In recent months, I’ve had three mothers wonder aloud whether they should give their young daughters the cervical cancer shots. Our discussions brought alive the very real dilemma that the highly-visible launch of these products has triggered among parents. Probably, even more than the usual so-called ‘optional’ vaccines against pneumonia or chicken pox.
The first was a dentist with a nine-year old daughter. She heard about it from her daughter’s paediatrician who was surprisingly non-committal about whether she ought to inoculate her daughter or not. I suspect that’s because the mother is also a medical professional. This lady’s index of suspicion as far as drug companies are concerned is pretty high. She is wary of the tricks - ‘scare and inspire’ being one of them – that companies are known to employ to push their products – especially when they concern children. As also, their influence over doctors. She thought the regimen of three shots was pricey but that was not the deterrent for her. It was the medical necessity.

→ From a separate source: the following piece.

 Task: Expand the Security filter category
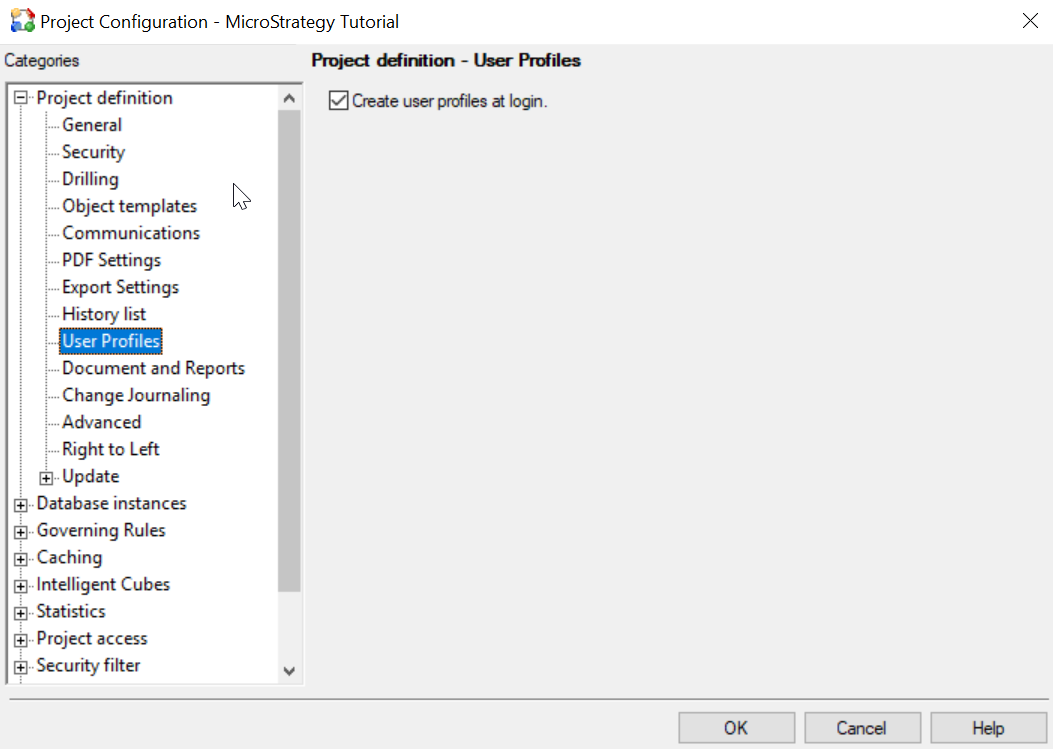point(21,665)
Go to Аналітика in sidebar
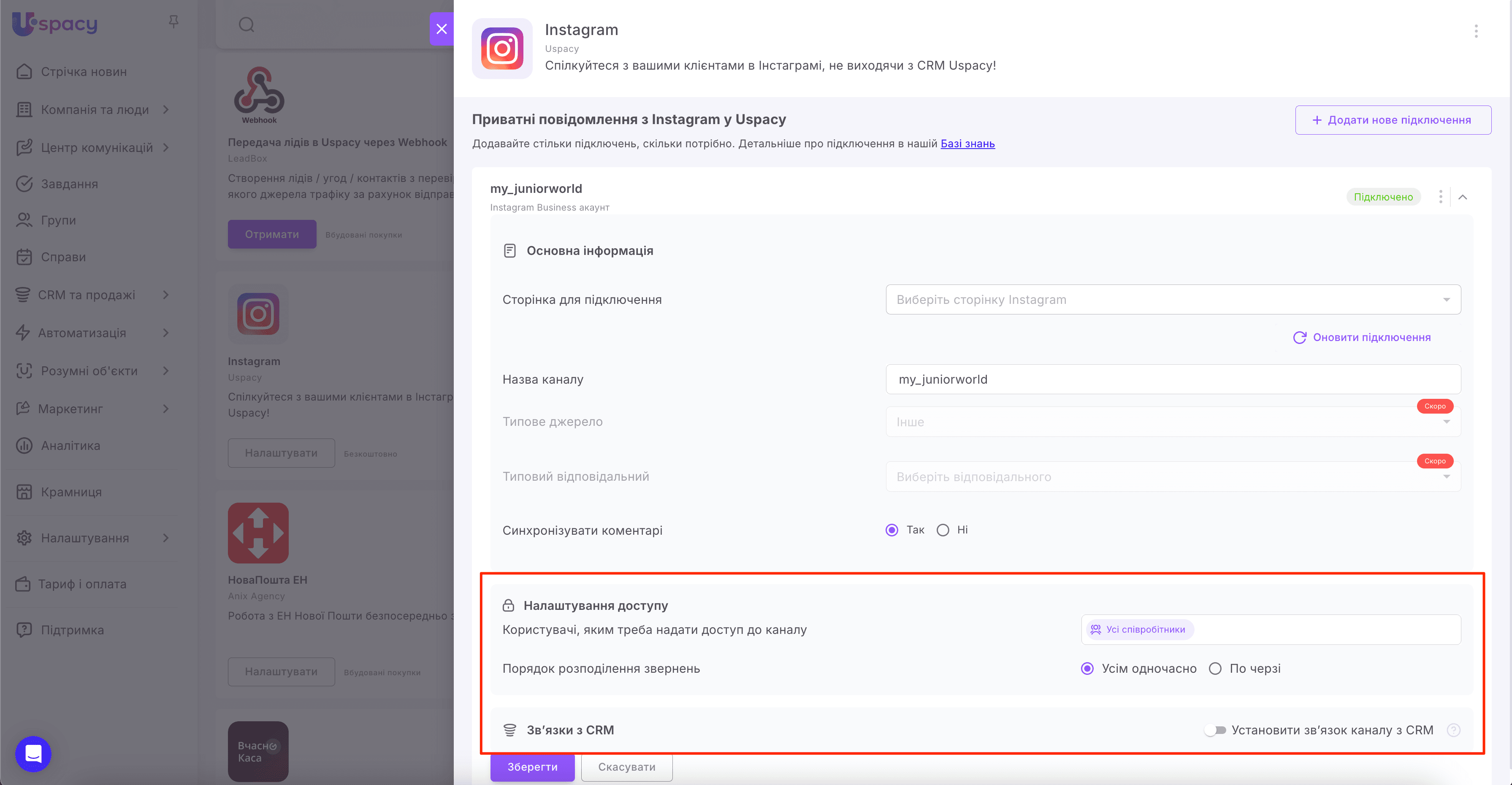1512x785 pixels. point(70,446)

The second works as an executive assistant. She has two daughters – one qualifies for the vaccine (its been approved from age 9 to 26), the other will soon. This lady harbours the usual suspicion against all or most new vaccines not made compulsory by the government. She hasn’t immunised her daughters against chicken pox, for example. When I first informed her about this vaccine, she flatly refused to consider it. Then she saw the ‘awareness’ ad from GlaxoSmithKline (which makes one of the vaccines), and met a friend who stays in the US where girls are getting their shots in school. Now she doesn’t know what do. For her, cost is an important factor though am sure if she’s convinced she will crimp elsewhere to get both girls immunised.
The third was a very senior marketing professional. Her daughter is eighteen. She doesn’t care about the price, she tells me, but she read about some “central nervous system side-effects” and she doesn’t know what to do.

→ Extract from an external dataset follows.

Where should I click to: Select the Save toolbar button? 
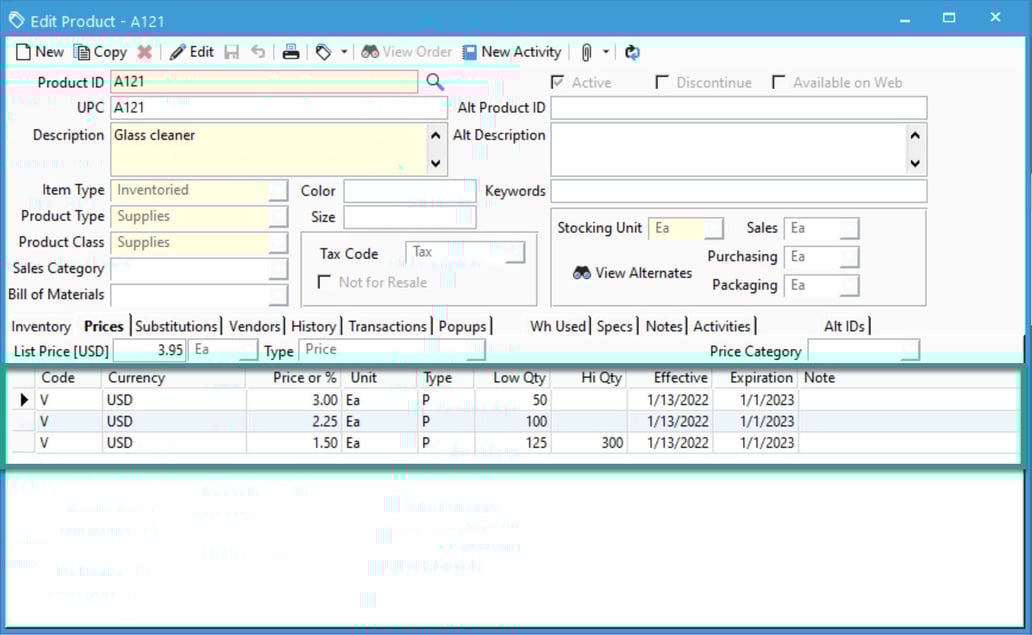[231, 51]
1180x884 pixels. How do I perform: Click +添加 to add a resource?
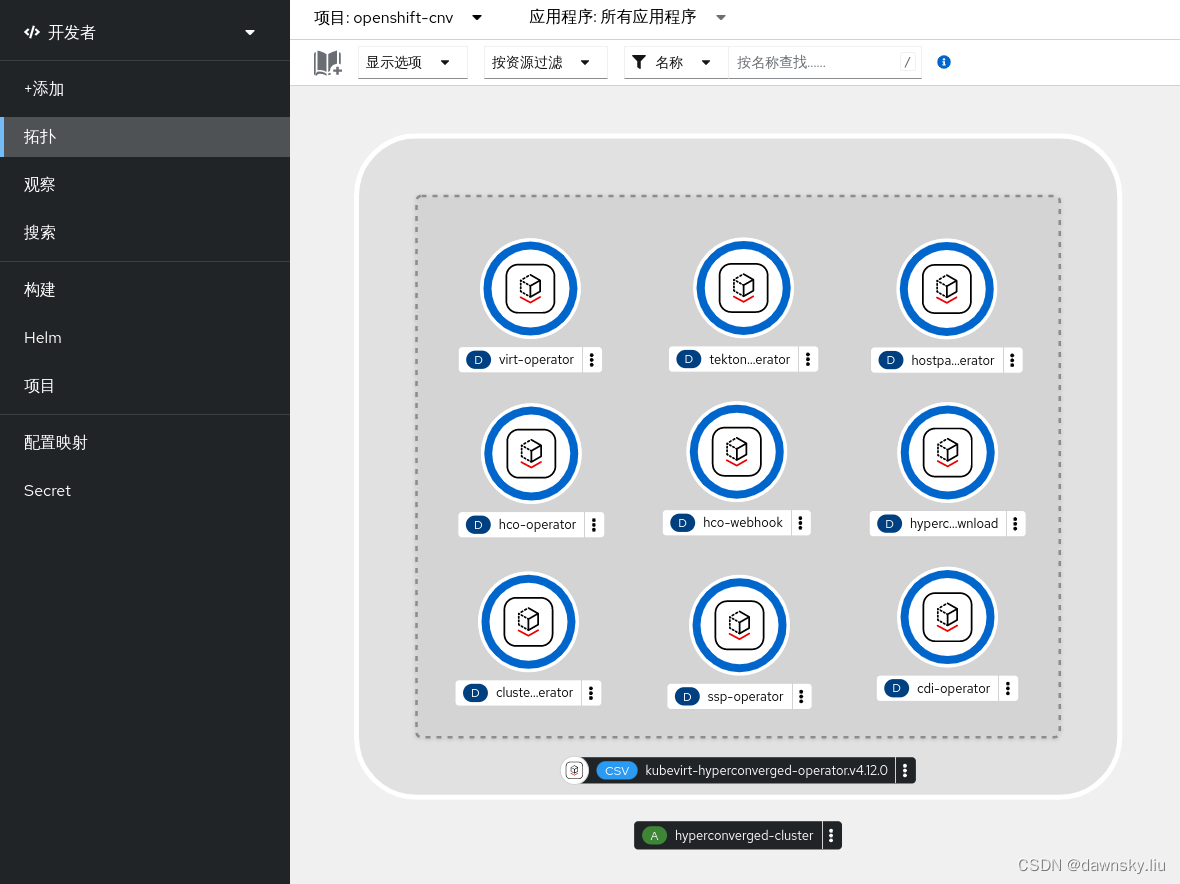click(44, 88)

To all three women, and anybody else who is in a similar position, here’s my suggestion. Ask the following questions, get the answers, and then of course, take a decision in consultation with your paed.
First question : Is it safe? Nothing is a 100 per cent safe but regulators of the countries where these vaccines originated (US and the UK) have assessed them on the basis of risk versus benefit based on clinical trials on real girls and women to conclude they are safe enough. I would recommend you visit www.fda.gov and take a little time to trawl through its press releases and other communications on the two vaccines Gardasil and Cervarix both of which are now available in India. The FDA also has a specific site for safety alerts on all drugs and vaccines. Also visit www.gardasil.com and www.cervarix.com as well as http://www.cdc.gov/cancer/cervical/ the site of the Centers for Disease Control and Prevention in the US.

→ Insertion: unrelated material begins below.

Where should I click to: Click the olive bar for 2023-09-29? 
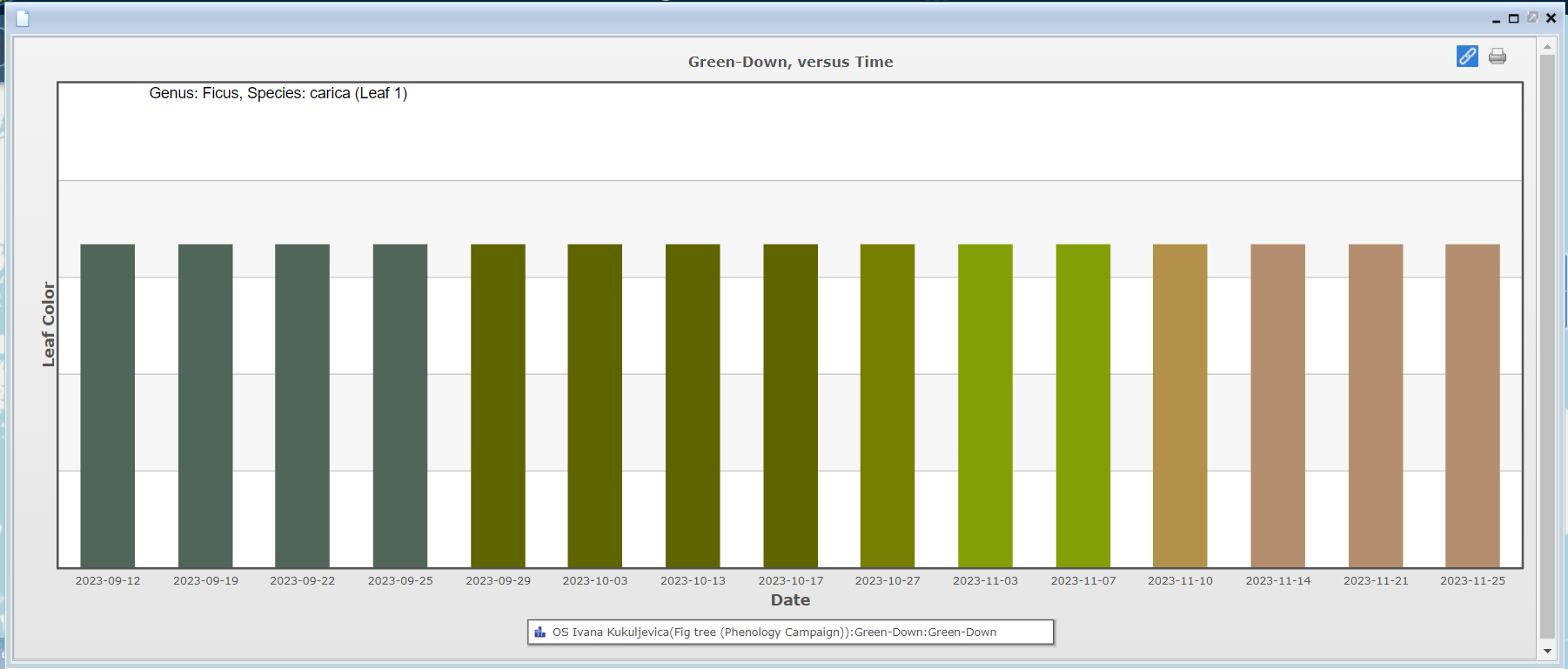[x=498, y=405]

Does it work? In a line, the vaccines only protect against cervical cancers caused by a virus – the human papillomavirus or HPV - and not any other factors, like say, smoking. Also, they do not protect against all strains of the virus. But I would urge you to look at the data – which is available to anyone who cares to google it – on exactly what proportion of cervical cancers are caused by HPV, how many strains of the virus exist, against which of these strains are the two vaccines effective, AND what proportion of the HPV-linked cervical cancer is caused by those specific viruses. Again, the same sites will give you all the information you need. And will also give you an understanding of the length of protection.
Three, there was something else that marked these conversations. HPV is contracted by sexual transmission and the more the number of partners the greater the risk. The first two women have very young daughters and it was clear they were unwilling to even contemplate their sexual debut, forget promiscuity. The third was more realistic – and simply shrugged when I brought that up rather tentatively.
I would suggest strongly to all parents that your daughter’s morality is not in question here and you will do well not to base your decisions on your understanding of it.
Ultimately, speak to your paediatrician from a position of strength with all the right questions. In such a matter, many doctors may prefer this approach to blankly being asked – so what do you recommend?
It will take you some amount of surfing to figure out what’s right. I could give you the information but it’s best you do this yourself. It’s worth the effort.